It took a comedian to call Bill Cosby to account

It took a comedian to call Bill Cosby to account

The rape allegations against Cosby didn’t stick until Hannibal Buress made the accusation on stage. Sometimes comedians are able to say what others can’t

Judging by the story of the National Enquirer spiking a scoop nine years ago about Bill Cosby’s activities, and the Newsnight edition about Jimmy Savile that wasn’t aired, we might have waited a long time for journalism to reveal what those two veteran entertainers were ( allegedly, in Cosby’s case) getting up to.

In both instances, comedy got there first – most strikingly in the case of Cosby. Everyone is talking about those Cosby rape allegations – but only because of what US standup comic Hannibal Buress said on stage in Philadelphia last month.

“Bill Cosby has the fuckin’ smuggest old black man public persona that I hate,” Buress said. “He gets on TV, ‘Pull your pants up black people, I was on TV in the 80s! I can talk down to you because I had a successful sitcom!’ Yeah, but you rape women, Bill Cosby, so turn the crazy down a couple notches.”

Here were allegations that had been discussed before, but had never stuck until a standup chose to let rip.

Scroll back to 1987 and there was Jimmy Savile – loved and respected entertainer, high status to the point of immunity, rumored to be dodgy but no one said it publicly. Except for Jerry Sadowitz. “He’s a child-bender!,” ran Sadowitz’s routine. “That’s why he does all the fucking charity work: it’s to gain public sympathy for when his fucking case comes up.”
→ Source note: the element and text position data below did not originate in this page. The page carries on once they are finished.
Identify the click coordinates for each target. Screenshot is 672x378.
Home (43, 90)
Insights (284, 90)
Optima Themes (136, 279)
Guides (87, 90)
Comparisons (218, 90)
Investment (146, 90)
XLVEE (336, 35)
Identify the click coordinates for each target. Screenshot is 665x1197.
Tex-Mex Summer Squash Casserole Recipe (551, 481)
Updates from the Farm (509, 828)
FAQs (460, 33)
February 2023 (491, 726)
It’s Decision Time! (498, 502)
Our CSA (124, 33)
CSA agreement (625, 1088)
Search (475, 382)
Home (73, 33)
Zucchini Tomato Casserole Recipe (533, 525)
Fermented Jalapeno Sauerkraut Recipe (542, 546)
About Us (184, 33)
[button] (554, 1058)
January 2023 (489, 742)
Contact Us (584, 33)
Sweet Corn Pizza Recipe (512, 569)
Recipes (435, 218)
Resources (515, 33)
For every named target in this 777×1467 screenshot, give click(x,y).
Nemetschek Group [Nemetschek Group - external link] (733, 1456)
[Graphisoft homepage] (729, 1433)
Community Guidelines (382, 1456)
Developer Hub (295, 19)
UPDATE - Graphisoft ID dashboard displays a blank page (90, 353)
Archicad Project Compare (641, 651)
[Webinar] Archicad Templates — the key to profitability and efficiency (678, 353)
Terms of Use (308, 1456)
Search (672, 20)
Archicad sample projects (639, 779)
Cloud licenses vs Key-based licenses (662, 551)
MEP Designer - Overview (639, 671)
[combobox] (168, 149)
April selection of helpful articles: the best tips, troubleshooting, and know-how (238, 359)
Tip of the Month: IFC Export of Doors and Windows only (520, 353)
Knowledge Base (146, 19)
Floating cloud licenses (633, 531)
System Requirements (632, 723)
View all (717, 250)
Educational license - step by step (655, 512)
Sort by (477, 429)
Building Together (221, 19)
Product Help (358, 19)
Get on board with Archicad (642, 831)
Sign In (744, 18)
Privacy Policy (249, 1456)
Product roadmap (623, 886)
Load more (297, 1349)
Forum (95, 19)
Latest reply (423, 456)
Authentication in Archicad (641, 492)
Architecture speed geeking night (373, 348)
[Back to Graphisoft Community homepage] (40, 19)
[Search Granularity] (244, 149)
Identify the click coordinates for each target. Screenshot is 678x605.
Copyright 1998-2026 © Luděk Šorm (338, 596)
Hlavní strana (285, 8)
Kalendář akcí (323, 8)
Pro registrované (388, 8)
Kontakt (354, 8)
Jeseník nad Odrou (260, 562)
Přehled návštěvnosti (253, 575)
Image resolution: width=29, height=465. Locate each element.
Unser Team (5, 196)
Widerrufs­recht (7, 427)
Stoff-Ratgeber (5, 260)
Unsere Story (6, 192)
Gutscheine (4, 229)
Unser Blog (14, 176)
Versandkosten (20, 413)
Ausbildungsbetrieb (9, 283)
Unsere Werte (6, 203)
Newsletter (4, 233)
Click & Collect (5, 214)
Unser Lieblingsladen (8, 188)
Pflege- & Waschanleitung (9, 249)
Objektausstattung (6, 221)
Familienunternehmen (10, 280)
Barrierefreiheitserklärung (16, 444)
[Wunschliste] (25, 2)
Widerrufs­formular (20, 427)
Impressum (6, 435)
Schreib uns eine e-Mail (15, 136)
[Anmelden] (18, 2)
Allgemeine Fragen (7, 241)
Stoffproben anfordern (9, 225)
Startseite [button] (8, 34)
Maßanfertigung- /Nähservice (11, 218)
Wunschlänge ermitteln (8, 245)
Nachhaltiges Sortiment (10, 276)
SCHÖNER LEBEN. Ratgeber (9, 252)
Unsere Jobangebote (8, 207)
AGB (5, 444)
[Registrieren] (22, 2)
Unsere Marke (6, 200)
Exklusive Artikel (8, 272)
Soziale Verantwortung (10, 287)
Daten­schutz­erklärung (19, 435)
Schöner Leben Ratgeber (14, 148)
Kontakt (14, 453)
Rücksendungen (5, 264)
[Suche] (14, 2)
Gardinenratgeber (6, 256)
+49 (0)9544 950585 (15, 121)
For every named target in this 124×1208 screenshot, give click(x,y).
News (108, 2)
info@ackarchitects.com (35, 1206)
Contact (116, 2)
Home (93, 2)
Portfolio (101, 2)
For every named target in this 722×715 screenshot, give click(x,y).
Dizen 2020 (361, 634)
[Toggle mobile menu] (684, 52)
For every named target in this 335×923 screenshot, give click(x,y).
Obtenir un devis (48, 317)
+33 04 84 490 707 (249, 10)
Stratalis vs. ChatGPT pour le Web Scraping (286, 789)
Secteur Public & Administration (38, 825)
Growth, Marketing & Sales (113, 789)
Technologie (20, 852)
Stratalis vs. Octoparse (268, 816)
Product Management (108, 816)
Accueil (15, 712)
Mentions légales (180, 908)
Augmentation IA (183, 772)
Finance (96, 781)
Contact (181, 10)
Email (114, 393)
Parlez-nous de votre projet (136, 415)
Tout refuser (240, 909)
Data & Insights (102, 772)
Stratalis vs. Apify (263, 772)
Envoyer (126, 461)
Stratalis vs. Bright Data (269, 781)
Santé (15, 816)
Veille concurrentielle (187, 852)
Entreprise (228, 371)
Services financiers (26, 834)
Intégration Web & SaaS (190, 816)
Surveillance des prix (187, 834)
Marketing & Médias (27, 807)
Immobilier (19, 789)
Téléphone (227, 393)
No one listening to Jerry, of course. Perhaps there was a boy-who-cried-wolf effect at work; Sadowitz is bilious and offensive about everyone, an outrider and easy to dismiss. Buress – an ex-writer of 30 Rock and Saturday Night Live, an acclaimed Edinburgh fringe act three years ago, and recently dubbed “the funniest man alive” in a magazine profile in his native Chicago – is a more measured and authoritative figure. The more significant difference, though, is that Buress’s routine was filmed on a smartphone and posted on YouTube. It couldn’t disappear. No one could pretend it hadn’t been said. It was on record.

In both scandals comedians were the first to stick their heads above the parapet. It’s easy – especially these days – to dismiss comedy as a light-hearted branch of the entertainment industry. But it has a more profound role than that. Their practitioners have a license to say what others can’t. Shakespeare’s fools were doing it, and comics today are doing it now – exploiting the license that comes with humour, the “only joking” excuse, to expose realities that can’t be exposed elsewhere (because they’re libellous, commercially problematic, taboo , whatever.)